Beyond bute and banamine-equine analgesic update (Proceedings)


Nonsteroidal anti inflammatory drugs, particularly phenylbutazone and flunixin meglumine, have been the primary analgesics used in equine medicine for decades.

Nonsteroidal anti inflammatory drugs, particularly phenylbutazone and flunixin meglumine, have been the primary analgesics used in equine medicine for decades. There is much to recommend these agents; they are inexpensive, convenient to give, and generally efficacious. There are two primary reasons why a practitioner might look elsewhere for effective pain relief. First, the NSAIDs produce a finite degree of pain control. Giving twice the recommended dose does not produce twice the analgesia. Secondly, the therapeutic window for NSAID is fairly narrow, and there are a number of severe (at times fatal) side effects that are caused by overdosing.

Most of these are GI tract problems including oral and gastric ulceration, right dorsal colitis, and cecal rupture. Renal failure is a concern in dehydrated horses receiving higher doses of NSAIDs. Giving more than one NSAID at the same time, sometimes referred to as “stacking”, gives the equivalent pain relief as giving a larger dose of any single NSAID, and does not prevent the development of complications. Very small ponies, miniature horses, and foals are prone to develop NSAID toxicity, probably because they are easy to overdose due to overestimation of their weight.

Many other classes and types of analgesics can be used in horses. All have specific advantages as well as drawbacks. The intent of this session to introduce practitioners to some of the options available for pain relief in horses.

Cox II inhibitors

Firocoxib (trade name Equioxx®), a NSAID specifically targeting the cyclooxygenase-2 (COX-2) enzyme, has been recently approved by the FDA for use in the horse. The COX-2 enzyme is induced with inflammation, thus COX2 inhibitors may be superior to conventional NSAIDs as they inhibit the mediators that occur with inflammation, but not inhibit normal actions of prostaglandin. This, in turn, would lead to fewer side effects.
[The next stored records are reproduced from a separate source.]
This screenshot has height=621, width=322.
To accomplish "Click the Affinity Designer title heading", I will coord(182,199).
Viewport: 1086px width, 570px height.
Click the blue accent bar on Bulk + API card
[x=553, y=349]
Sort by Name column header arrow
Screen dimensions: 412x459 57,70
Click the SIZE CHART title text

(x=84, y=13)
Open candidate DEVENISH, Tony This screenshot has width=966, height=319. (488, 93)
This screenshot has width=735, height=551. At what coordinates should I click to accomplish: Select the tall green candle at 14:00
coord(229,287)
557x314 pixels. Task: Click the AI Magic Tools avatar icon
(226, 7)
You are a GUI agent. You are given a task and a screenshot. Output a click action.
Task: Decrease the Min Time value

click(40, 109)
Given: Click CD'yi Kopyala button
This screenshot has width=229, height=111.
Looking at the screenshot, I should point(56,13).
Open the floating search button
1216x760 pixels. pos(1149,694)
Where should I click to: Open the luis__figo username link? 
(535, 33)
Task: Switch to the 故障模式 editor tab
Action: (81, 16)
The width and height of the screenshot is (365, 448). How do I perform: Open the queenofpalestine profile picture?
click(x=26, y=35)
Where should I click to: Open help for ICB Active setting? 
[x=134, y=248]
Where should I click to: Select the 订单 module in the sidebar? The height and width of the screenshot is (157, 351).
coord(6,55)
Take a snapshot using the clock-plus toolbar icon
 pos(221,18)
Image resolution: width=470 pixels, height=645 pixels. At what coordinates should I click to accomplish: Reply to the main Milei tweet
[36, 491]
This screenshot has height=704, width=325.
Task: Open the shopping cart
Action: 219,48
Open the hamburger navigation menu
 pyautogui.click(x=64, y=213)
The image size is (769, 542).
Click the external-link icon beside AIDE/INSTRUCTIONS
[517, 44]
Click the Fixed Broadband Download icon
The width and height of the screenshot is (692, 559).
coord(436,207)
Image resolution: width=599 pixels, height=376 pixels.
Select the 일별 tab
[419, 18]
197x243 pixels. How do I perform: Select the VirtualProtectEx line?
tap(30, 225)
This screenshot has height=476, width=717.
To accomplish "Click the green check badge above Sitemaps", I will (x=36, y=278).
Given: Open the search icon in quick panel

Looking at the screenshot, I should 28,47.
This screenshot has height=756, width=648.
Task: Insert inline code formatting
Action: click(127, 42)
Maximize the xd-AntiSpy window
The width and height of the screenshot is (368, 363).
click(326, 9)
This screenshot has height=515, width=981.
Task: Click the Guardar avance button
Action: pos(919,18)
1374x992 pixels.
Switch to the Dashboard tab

At the recommended dosage of 0.1 mg/kg every 24 hours, firocoxib provides a level of analgesia comparable to 2 mg/kg phenylbutazone.

Alpha-2 Agonists

Although this class of drugs are commonly thought of as sedatives, the alpha-2 agonists such as xylazine, detomidine, and clonidine are also potent analgesics. Along with their sedative and analgesic properties, they also cause marked bradycardia with heart arrhythmias, ataxia, decreased GI motility, and hypertension. When given IV they have short half lives and wear off relatively quickly.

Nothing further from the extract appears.